Pelangi di Pantai Senggigi

Foto: Istimewa

“Kemana lagi, Re?” Egidia mendekati Re yang sibuk memasukkan perlengkapan avonturirnya.

“Lombok, Gi. Aku ingin mendirikan tenda di Senggigi,” jawab Re. Mencoba mangangkat ransel birunya sebelum mengencangkan tali tas itu.

“Sekolahmu?” Egidia menatap wajah Re lekat.

“Setelah ini usai, Gi. Percayalah. Aku pasti kembali ke bangku sekolah lagi,” Re tersenyum. Memberi kepastian kepada Egidia.

“Aku sering mendengar kalimat itu, Re. Entah yang keberapa. Dimulai sejak kamu bertualang ke Kanekes, travel ke Pedalaman Kalimantan sampai kamu harus dievakuasi karena terjebak kabut di Kerinci Seblat. Kalimat itu selalu kamu ucapkan sebelum kamu berangkat. Please, Re. Kamu hanya ingin menghiburku, kan?” Mata bening Egidia menatap lurus. Hinggap di wajah Re yang sejak dua tahun lalu menjadi sisi indah dalam perjalanan hidupnya.

“Sudahlah, Gi.” Re menghindari tatapan Egidia. Meraih gelas berisi kopi. Ditenggaknya sampai tandas.

“Atau katakan saja, Re. Kamu tidak akan pernah berhenti bertualang.” Egidia mencari kepastian.

“Dua tahun kita saling mengenal, Gi. Aku yakin kamu tahu betul siapa aku. Sifat-sifatku dan kebiasaanku….” Kalimat Re menggantung.

Egidia menggigit bibir.

“Aku seorang penulis, Gi. Mengertilah itu.”

“Oke. Aku tahu, Re. Tapi itu tidak bisa kamu jadikan alasan untuk selalu bertualang dan meninggalkan sekolah.”

“Aku butuh inspirasi.”

“Haruskah dengan cara itu?”

“Ya,” Re berjalan ke arah jendela. Kabut mengungkung vila kecil itu.

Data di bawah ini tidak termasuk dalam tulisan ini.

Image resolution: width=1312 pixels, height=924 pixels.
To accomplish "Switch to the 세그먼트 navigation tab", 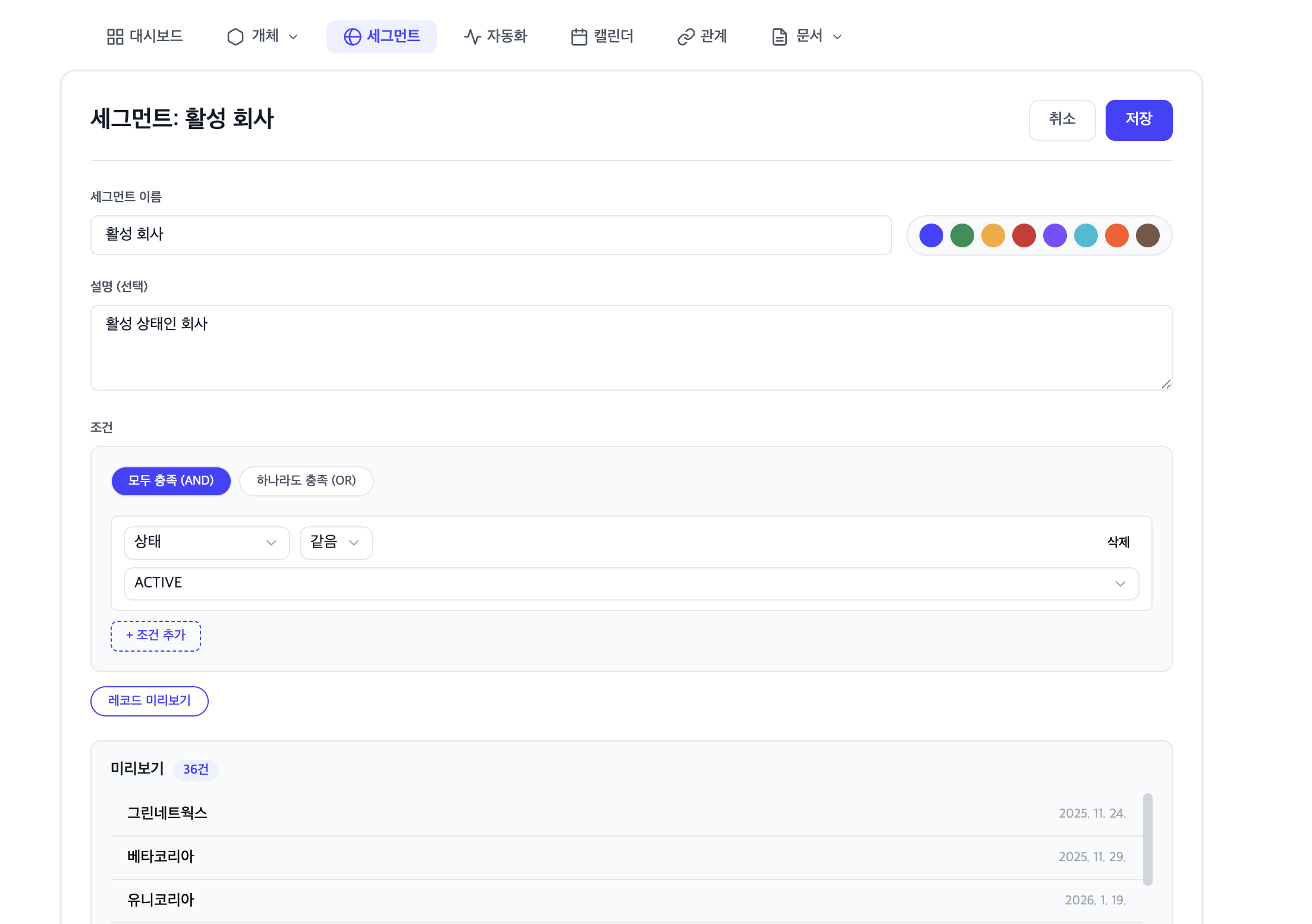I will pos(382,36).
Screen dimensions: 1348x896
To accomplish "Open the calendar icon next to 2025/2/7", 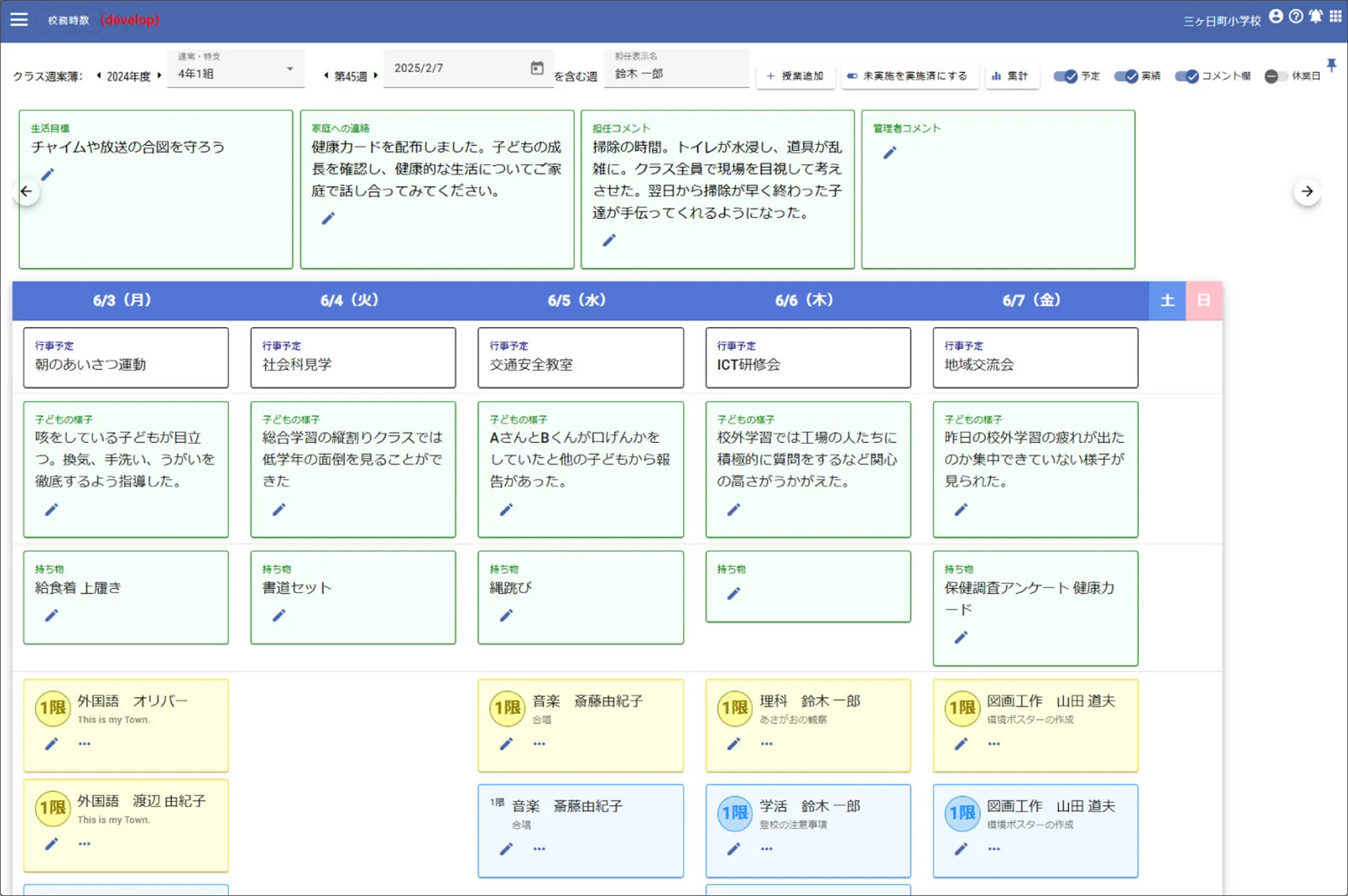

“Dulu sebelum kita saling menyatukan perasaan, aku telah jujur kepada kamu, Gi. Tentang semuanya. Tentang keluargaku yang broken. Tentang hobiku yang nyeleneh. Dan kamu menerimanya. Aku bahagia. Dua tahun sudah kamu mengerti aku sepenuhnya. Meski kamu harus membayar dengan mahal. Berpuluh-puluh malam Minggu harus kamu lalui dengan suasana sepi dan perasaan galau karena kamu memikirkan aku entah berada di mana. Dan kini mungkin aku akan maklum kalau kamu mulai bosan dengan suasana seperti itu.” Telunjuk Re membentuk coretan abstrak di kaca jendela yang mengembun.

“Bukan itu maksudku, Re.”

“Aku akan maklum kalau kamu akan meninggalkan aku.”

“Re?!”

“Sudahlah, Gi.”

“Ketahuilah, Re. Aku selalu mencemaskan kamu.” Ada embun di sudut mata gadis itu.

“Semalam aku memikirkan semuanya, Gi. Seperti sebuah dilema yang pahit. Di sisi lain, aku sangat mencintai kamu. Tulus! Tetapi di sisi lainnya lagi aku tidak ingin menyiksamu. Tidak ingin membiarkan masa remajamu berlalu tak pasti. Tidak ingin melihatmu termenung sendirian melepas akhir pekan tanpa kahadiranku.” Re menatap wajah gadisnya.